Tuesday, February 26, 2008

The Flu Is Scary When You Think About It

SOCIAL STUDIES - February 25, 2008

I have always heard that one of the largest health problems the world faces is the flu. To be honest, the next thing out of my mouth has usually been some kind of chuckle; I mean, can you imagine the flu of all things, being thought of as a serious problem?

A couple of days of discomfort and grogginess never hurt anyone. Or perhaps we are talking about some form of Darwinian evolution, the survival of the fittest and all that.

Still, I dutifully take my flu shot every year, and I am very sympathetic when I meet people who are, or have been, suffering; despite the fact that I have failed to grasp the doom and gloom, I do know from experience that it is terrible to be sick.

This week has opened my eyes. I, and a majority of my family, have been sick for days. And I mean sick. Unable to eat, spewing forth from both ends as if the sluice gates were perpetually opened, unable to sleep because of the cramps and muscle pain -- you get the idea. My 11-month-old daughter worries me the most as she is not gaining weight anyway, and now this. Perhaps there is something to this fear of the flu after all.

There was an Influenza outbreak at the beginning of the last century, known as the Spanish Flu, or La Grippe. Over the span from 1918 to 1919 the flu killed more people than did the Great World War. In fact, the flu killed more people that season than the Bubonic Plague, which came to be known as the Black Death, did during the five years from 1347 to 1351.

It is thought that this particular flu killed as many as 40 million people. It spread, perhaps from China, through military and commercial trade lines, first to Spain, then to America, and then around the globe. At first in the United States you were most likely to get it in a military training camp before you headed off to the trenches, but that soon changed.

In the U.S. alone, this pandemic shortened the average life span by 10 years, 28 per cent of the population was affected, and, unlike the usual morbidity patterns it mostly targeted those who were between 20 and 40 years old.

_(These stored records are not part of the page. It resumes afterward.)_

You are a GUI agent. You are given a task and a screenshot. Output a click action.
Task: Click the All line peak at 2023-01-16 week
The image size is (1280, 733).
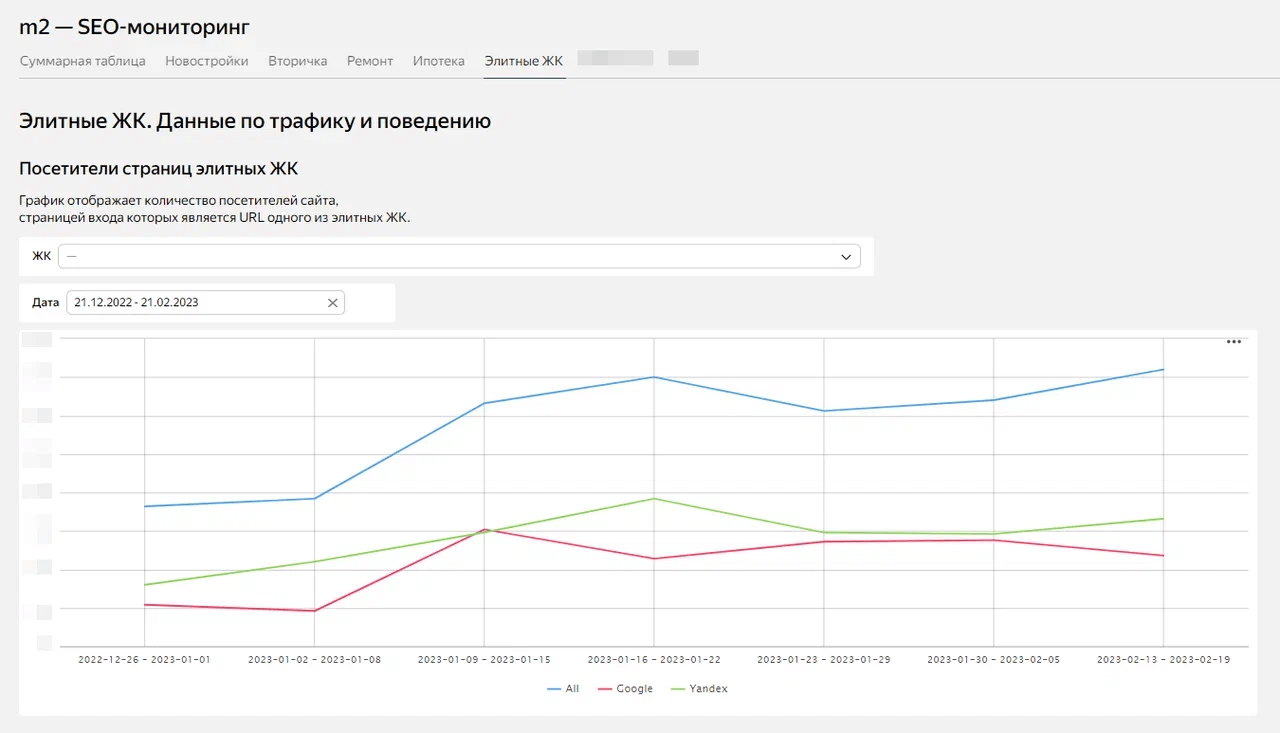(x=654, y=377)

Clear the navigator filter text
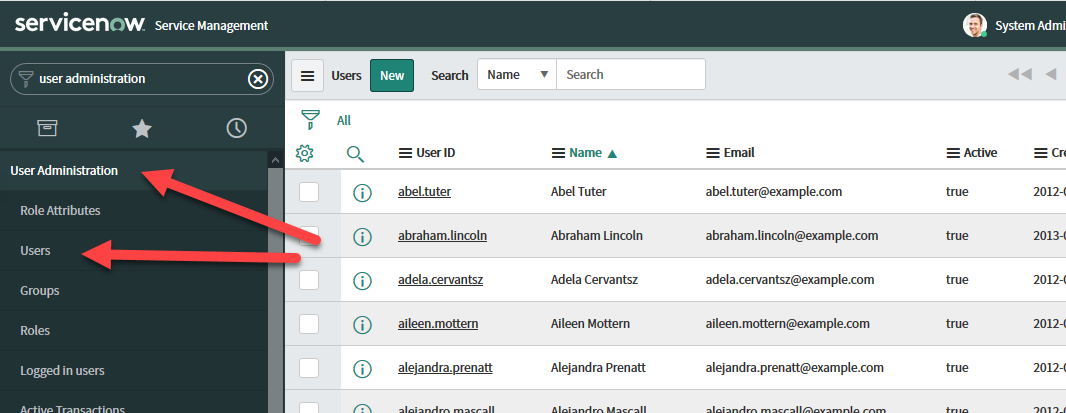tap(257, 79)
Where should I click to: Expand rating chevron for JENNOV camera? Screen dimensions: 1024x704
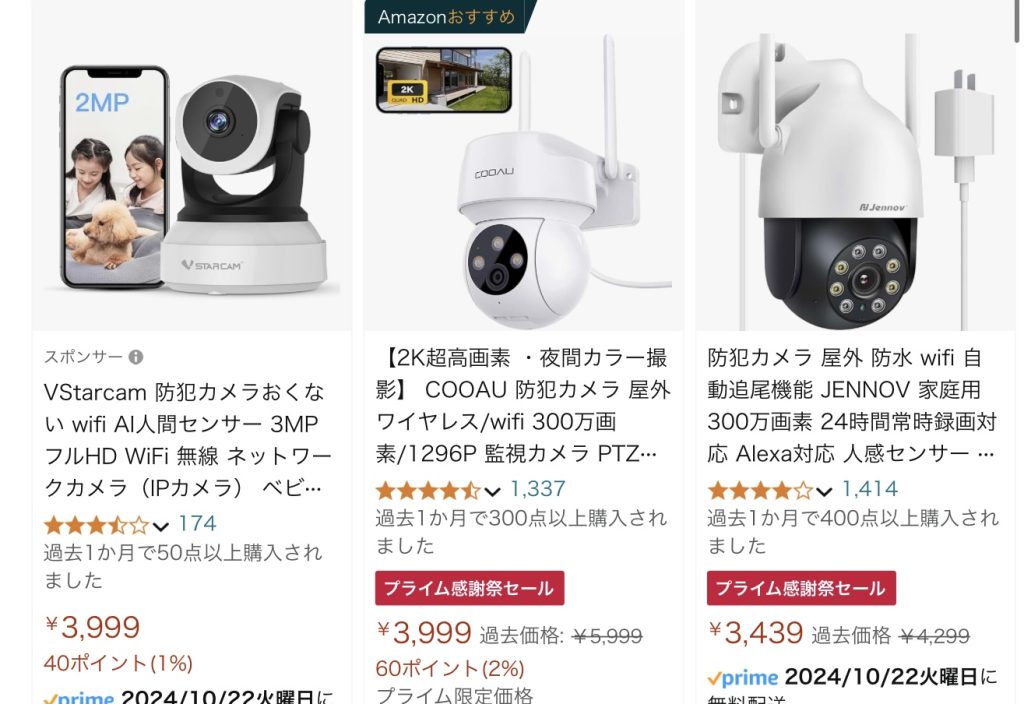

Imagine this -- you develop a cold, then some aches, then pneumonia, then cyanosis which means you are unable to get oxygen to your blood, and you eventually die gasping for air amidst the bloody froth. That is influenza. That is something to be worried about.

As anyone who gets a flu shot and then goes on to catch another strain of influenza would tell you, that is a very real and very potent threat for us all.

There are so many ways that the world is supposed to end; scientists recently revised their global sea level predictions and decided that we could be looking at a minimum of 100 foot rise over the next little while -- which puts Moncton and a whole lot of other cities completely under water. Others say the Ross Ice Shelf, or perhaps Greenland will slide into the ocean and cause an Ice Age. I have speculated in these pages that the poles will reverse sometime around 2012 ushering in the next global change.

But after a week of suffering and no end in sight, I am tempted to join T.S. Elliot who wrote in his epic poem The Hollow Men "this is the way the world ends . . . not with a bang but a whimper."

Morbidity rates vary from year to year, according to which strain of influenza is more prominent, but as a gross average the best you are looking at is 30 deaths for every 100,000 people, and the worst without a pandemic is 50 deaths. Now, this means a minimum of 10,000 deaths in Canada alone on average because of the flu, and 1,980,000 deaths worldwide. Keep in mind that most of the deaths do probably occur in less developed countries and so Canada might be lower, but worldwide some two million people might die of the flu this season -- which is incredibly scary.

The World Health Organization has recorded data going back over the centuries and has determined that every 100 year period brings with it three influenza pandemics. The Last three were the Spanish of 1918, the Asian of 1957, and the Hong Kong which occurred in 1968.

It also warns that the conditions are right for the first Pandemic of the new Millennium to occur soon. A pandemic, by the way, simply means a variant of the disease spreads worldwide and infects a larger population.

If you remember my statistics above, you can compare the worst of the last pandemics, the Spanish, which had a morbidity rate that measured somewhere around 1,500 per 100,000 people; or some 50 times the regular death rate.

This gets a little technical but the strain that will cause the problem, according to WHO, is H5N1, a variant of which is the Avian, or Bird Flu which makes the news every now and again. So far the Bird Flu usually stays in Asia, but it is still frightening.

The last two reported cases were on the 21st of February in Indonesia and of the 129 cases confirmed to date in Indonesia, 105 have been fatal.

Not only that; but influenza only ranks about 8th in the leading causes of death worldwide.

I am fairly confident that my family will weather this bout of disease; but I am certainly less confident that there is nothing to worry about.

When I hear that someone has the flu from now on, I am going to be a whole lot more concerned.

Somehow, we all have to figure out how to make this world a healthier place, so that all of these threats to our existence can be a little less threatening.